[****] –  L’ultimo terrestre già dal titolo evoca un’atmosfera escatologica cui, l’ambientazione attuale, suggerisce scenari nuovi dell’immaginario collettivo che Gian Alfonso Pacinotti realizza medianicamente. Nessuno fino ad ora aveva immaginato l’arrivo degli alieni sulla terra nel completo disinteresse dei terrestri: tutti occupati nel proprio “niente” quotidiano, arredato di miserie morali e materiali. Siamo nel post-crisi economica che segna la discriminante definitiva fra chi è povero e chi è ricco, nel post-umanità, in una società dove assente è l’UOMO, mentre le sequenze pullulano di esseri privi di qualunque identità e dignità interiore ed esistenziale.

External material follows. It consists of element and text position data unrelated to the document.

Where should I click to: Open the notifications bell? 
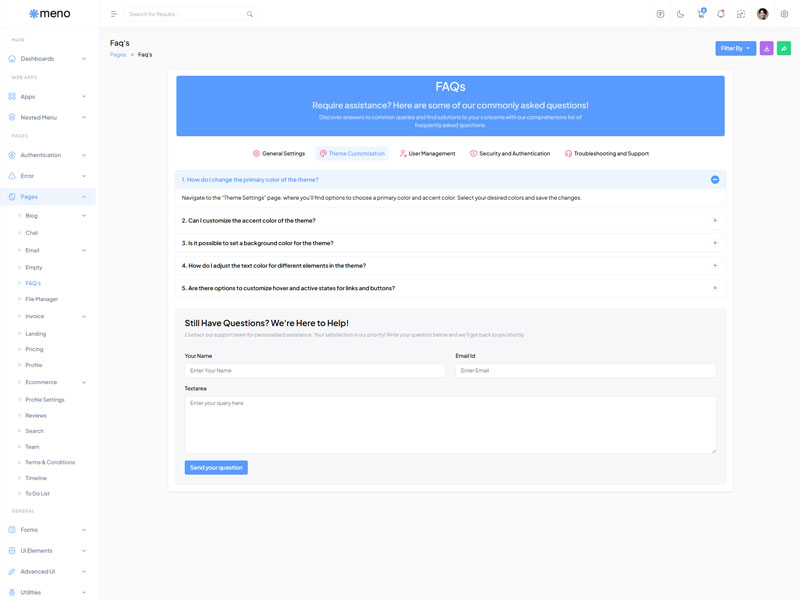click(x=720, y=14)
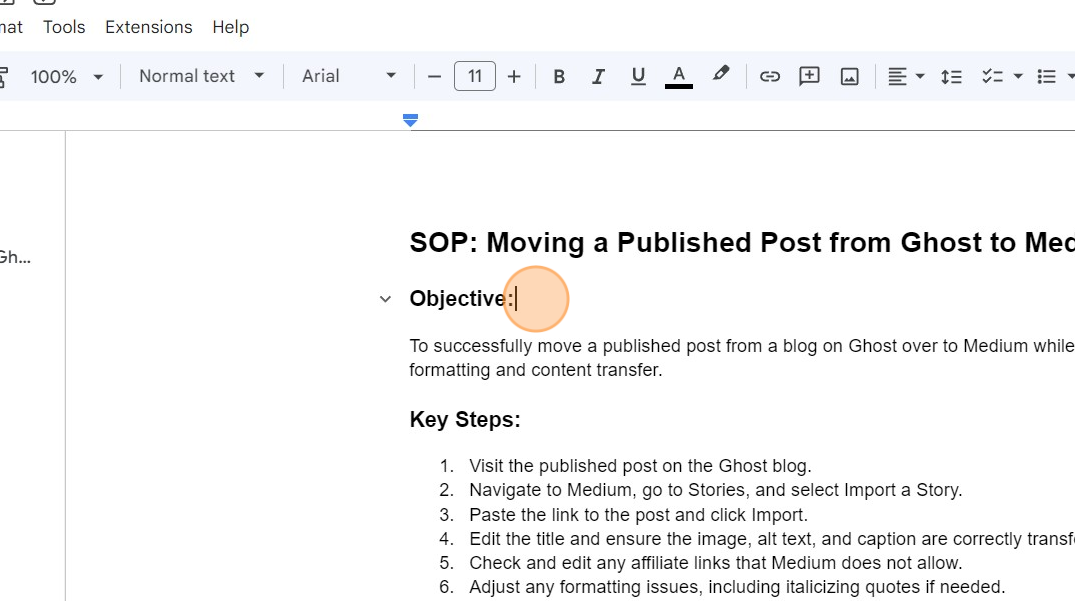Open the font family dropdown
The height and width of the screenshot is (601, 1075).
point(349,76)
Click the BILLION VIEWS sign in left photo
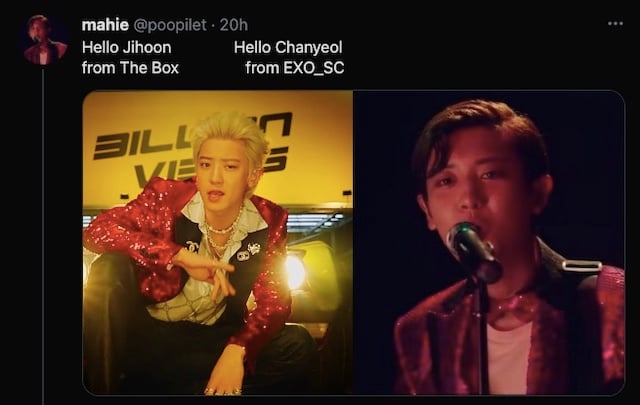Image resolution: width=640 pixels, height=405 pixels. click(192, 147)
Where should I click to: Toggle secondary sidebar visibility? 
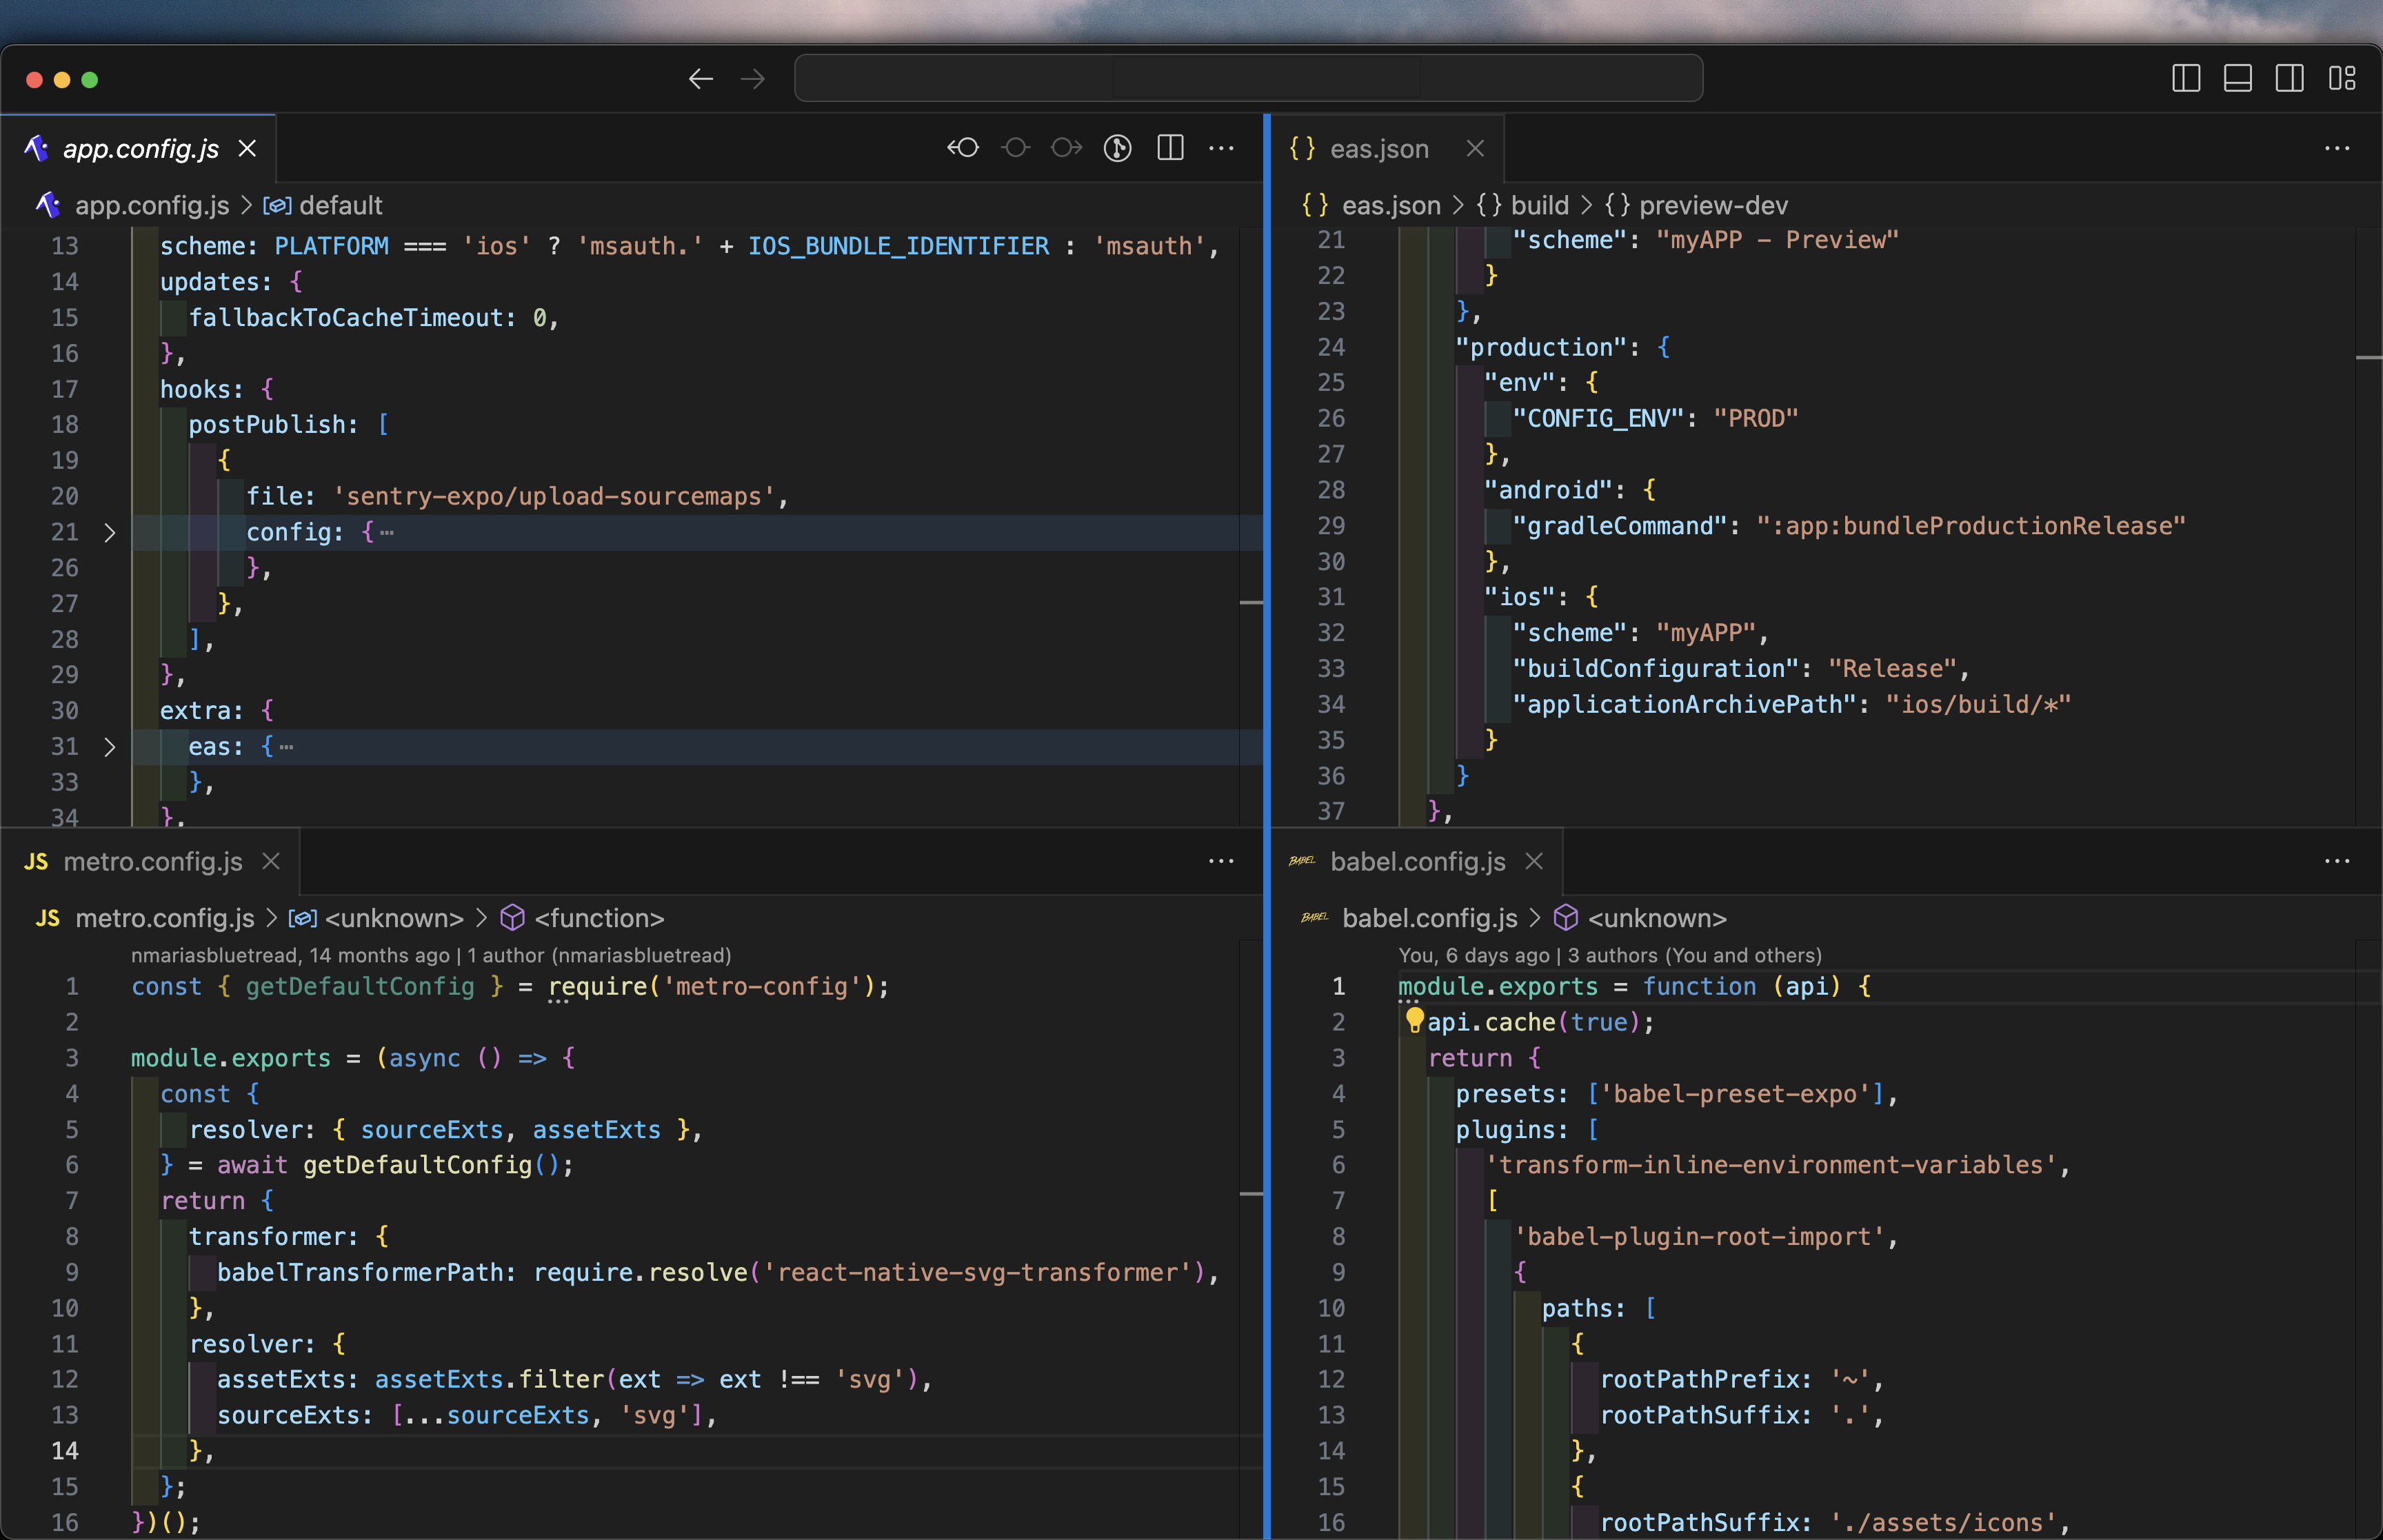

Chi sono gli extra-terrestri? Esseri sui quali si specula prima ancora che arrivino o di cui ci si interroga annoiati o si temono come possibili nuovi usurpatori di lavoro; se ne parla in tutti i telegiornali ma nessuno ci crede realmente, come se la finzione del televisore si confondesse nell’encefalogramma piatto dell’esistenza.

Nessuno mi farà del male è il titolo del primo graphic novel di Giacomo Monti, dal quale Pacinotti ha liberamente tratto L’ultimo terrestre  e potrebbe essere anche la definizione più calzante del protagonista del film: Luca Bertacci. E’ la sua esistenza che seguiamo fin dall’inizio, è attraverso di lui che percepiamo e incontriamo gli extra-terrestri e sempre con lui andiamo incontro alla speranza di un domani diverso. Luca Bertacci è un animale ferito da un’infanzia difficile nella quale l’abbandono della madre ha segnato traumi profondi, non mitigati dal rapporto straniante con un padre rabbioso e misogino, interpretato dal sempre grande Roberto Herlitzka. Luca non ha amici all’infuori di un trans, lavora in una sala Bingo e sta alla larga da qualunque rapporto con donne diverse dalle prostitute, salvo spiare la vita di Anna, la sua vicina di casa. Lo seguiamo nel quotidiano sopravvivere,  e nel coinvolgimento in una serie di situazioni che somigliano ad uno scivolo verso frequenze interiori sempre più pesanti e tragiche, finché grazie all’arrivo degli extra-terrestri, si rompe un argine interiore e l’orizzonte si fa più chiaro.

Per Pacinotti gli extra-terrestri sono esseri/anime che arrivano sulla terra per riportarvi l’amore, per prendere per mano l’umanità e ricordarle di sé stessa. Per riprovare a interrogarsi sul senso del bene e del male non come dicotomia bensì cammino di consapevolezza.  Per farlo utilizza splendide immagini oniriche o semplici gesti che contrastano con sequenze dove invece la scelta delle luci, dei colori e la fissità ebete dei volti, raccontano lo squallore in cui è precipitata l’umanità. Il volto cubista di Gabriele Spinelli incarna meravigliosamente la tragico-commedia di situazioni paradossali, istantanee di vita che ne incarnano il vuoto, l’assurdo, la mostruosità di persone comuni, capaci di trasformarsi in vili assassini per un niente. Originale l’impianto narrativo, come la scelta tematica pur sul pentagramma sfruttato dell’arrivo di civiltà aliene, a riprova del fatto che la creatività è sempre un punto di vista unico e irripetibile.